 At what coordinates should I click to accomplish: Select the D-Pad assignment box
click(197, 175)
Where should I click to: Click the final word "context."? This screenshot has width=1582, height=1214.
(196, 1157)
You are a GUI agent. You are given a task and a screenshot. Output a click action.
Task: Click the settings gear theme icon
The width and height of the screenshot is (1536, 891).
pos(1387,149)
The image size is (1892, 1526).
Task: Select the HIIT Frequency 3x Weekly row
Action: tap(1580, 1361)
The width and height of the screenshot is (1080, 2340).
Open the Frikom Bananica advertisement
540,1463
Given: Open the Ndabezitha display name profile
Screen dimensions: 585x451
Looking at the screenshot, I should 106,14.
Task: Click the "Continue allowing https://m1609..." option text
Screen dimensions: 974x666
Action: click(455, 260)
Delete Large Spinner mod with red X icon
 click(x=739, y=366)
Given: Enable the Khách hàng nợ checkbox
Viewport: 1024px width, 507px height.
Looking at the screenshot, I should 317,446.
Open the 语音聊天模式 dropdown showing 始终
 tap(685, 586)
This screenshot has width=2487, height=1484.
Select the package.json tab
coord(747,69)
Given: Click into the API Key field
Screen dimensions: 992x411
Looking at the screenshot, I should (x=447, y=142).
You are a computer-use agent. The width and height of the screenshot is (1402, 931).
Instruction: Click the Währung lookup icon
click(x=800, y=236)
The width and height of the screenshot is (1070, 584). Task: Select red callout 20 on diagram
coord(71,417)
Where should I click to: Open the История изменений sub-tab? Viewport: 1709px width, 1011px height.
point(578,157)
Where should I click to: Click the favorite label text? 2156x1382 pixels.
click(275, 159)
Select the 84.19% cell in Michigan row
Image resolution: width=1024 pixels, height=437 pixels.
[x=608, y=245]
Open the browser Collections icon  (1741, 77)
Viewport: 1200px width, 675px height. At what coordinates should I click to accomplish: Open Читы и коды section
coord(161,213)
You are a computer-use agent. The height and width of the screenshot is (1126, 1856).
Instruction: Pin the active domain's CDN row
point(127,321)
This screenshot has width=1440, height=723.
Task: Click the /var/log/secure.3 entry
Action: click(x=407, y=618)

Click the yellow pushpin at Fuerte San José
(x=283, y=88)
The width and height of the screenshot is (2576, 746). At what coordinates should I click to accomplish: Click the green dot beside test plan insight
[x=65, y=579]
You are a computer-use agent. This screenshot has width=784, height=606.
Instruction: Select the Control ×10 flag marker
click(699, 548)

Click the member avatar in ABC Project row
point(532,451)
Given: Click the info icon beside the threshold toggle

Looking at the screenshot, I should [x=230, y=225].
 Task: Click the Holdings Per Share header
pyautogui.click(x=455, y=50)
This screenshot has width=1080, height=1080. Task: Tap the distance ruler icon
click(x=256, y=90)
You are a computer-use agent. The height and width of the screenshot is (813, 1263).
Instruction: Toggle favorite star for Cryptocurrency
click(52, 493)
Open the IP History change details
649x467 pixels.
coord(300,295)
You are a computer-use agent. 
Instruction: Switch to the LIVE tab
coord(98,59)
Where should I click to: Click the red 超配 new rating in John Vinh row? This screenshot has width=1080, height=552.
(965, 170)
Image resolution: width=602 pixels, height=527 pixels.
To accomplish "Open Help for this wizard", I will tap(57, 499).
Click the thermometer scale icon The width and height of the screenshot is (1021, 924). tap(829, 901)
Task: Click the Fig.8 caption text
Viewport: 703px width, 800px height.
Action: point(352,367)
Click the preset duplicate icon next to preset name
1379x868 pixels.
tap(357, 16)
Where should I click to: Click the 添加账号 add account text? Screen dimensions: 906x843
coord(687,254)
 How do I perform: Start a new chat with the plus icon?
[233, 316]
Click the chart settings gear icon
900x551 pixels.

□ □ □ □ □

* Problem: Would you write the material out again, exactly as given above?

* Answer below:
 At what coordinates should I click to accomplish: Select the D-Pad assignment box
click(197, 175)
Where should I click to: Click the final word "context."? This screenshot has width=1582, height=1214.
(196, 1157)
You are a GUI agent. You are given a task and a screenshot. Output a click action.
Task: Click the settings gear theme icon
The width and height of the screenshot is (1536, 891).
pos(1387,149)
The image size is (1892, 1526).
Task: Select the HIIT Frequency 3x Weekly row
Action: tap(1580, 1361)
The width and height of the screenshot is (1080, 2340).
Open the Frikom Bananica advertisement
540,1463
Given: Open the Ndabezitha display name profile
Screen dimensions: 585x451
Looking at the screenshot, I should 106,14.
Task: Click the "Continue allowing https://m1609..." option text
Screen dimensions: 974x666
Action: click(455, 260)
Delete Large Spinner mod with red X icon
 click(x=739, y=366)
Given: Enable the Khách hàng nợ checkbox
Viewport: 1024px width, 507px height.
Looking at the screenshot, I should 317,446.
Open the 语音聊天模式 dropdown showing 始终
 tap(685, 586)
This screenshot has width=2487, height=1484.
Select the package.json tab
coord(747,69)
Given: Click into the API Key field
Screen dimensions: 992x411
Looking at the screenshot, I should (x=447, y=142).
You are a computer-use agent. The width and height of the screenshot is (1402, 931).
Instruction: Click the Währung lookup icon
click(x=800, y=236)
The width and height of the screenshot is (1070, 584). Task: Select red callout 20 on diagram
coord(71,417)
Where should I click to: Open the История изменений sub-tab? Viewport: 1709px width, 1011px height.
point(578,157)
Where should I click to: Click the favorite label text? 2156x1382 pixels.
click(275, 159)
Select the 84.19% cell in Michigan row
Image resolution: width=1024 pixels, height=437 pixels.
[x=608, y=245]
Open the browser Collections icon  (1741, 77)
Viewport: 1200px width, 675px height. At what coordinates should I click to accomplish: Open Читы и коды section
coord(161,213)
You are a computer-use agent. The height and width of the screenshot is (1126, 1856).
Instruction: Pin the active domain's CDN row
point(127,321)
This screenshot has width=1440, height=723.
Task: Click the /var/log/secure.3 entry
Action: click(x=407, y=618)

Click the yellow pushpin at Fuerte San José
(x=283, y=88)
The width and height of the screenshot is (2576, 746). At what coordinates should I click to accomplish: Click the green dot beside test plan insight
[x=65, y=579]
You are a computer-use agent. This screenshot has width=784, height=606.
Instruction: Select the Control ×10 flag marker
click(699, 548)

Click the member avatar in ABC Project row
point(532,451)
Given: Click the info icon beside the threshold toggle

Looking at the screenshot, I should [x=230, y=225].
 Task: Click the Holdings Per Share header
pyautogui.click(x=455, y=50)
This screenshot has width=1080, height=1080. Task: Tap the distance ruler icon
click(x=256, y=90)
You are a computer-use agent. The height and width of the screenshot is (813, 1263).
Instruction: Toggle favorite star for Cryptocurrency
click(52, 493)
Open the IP History change details
649x467 pixels.
coord(300,295)
You are a computer-use agent. 
Instruction: Switch to the LIVE tab
coord(98,59)
Where should I click to: Click the red 超配 new rating in John Vinh row? This screenshot has width=1080, height=552.
(965, 170)
Image resolution: width=602 pixels, height=527 pixels.
To accomplish "Open Help for this wizard", I will tap(57, 499).
Click the thermometer scale icon The width and height of the screenshot is (1021, 924). tap(829, 901)
Task: Click the Fig.8 caption text
Viewport: 703px width, 800px height.
Action: point(352,367)
Click the preset duplicate icon next to preset name
1379x868 pixels.
tap(357, 16)
Where should I click to: Click the 添加账号 add account text? Screen dimensions: 906x843
coord(687,254)
 How do I perform: Start a new chat with the plus icon?
[233, 316]
Click the chart settings gear icon
900x551 pixels.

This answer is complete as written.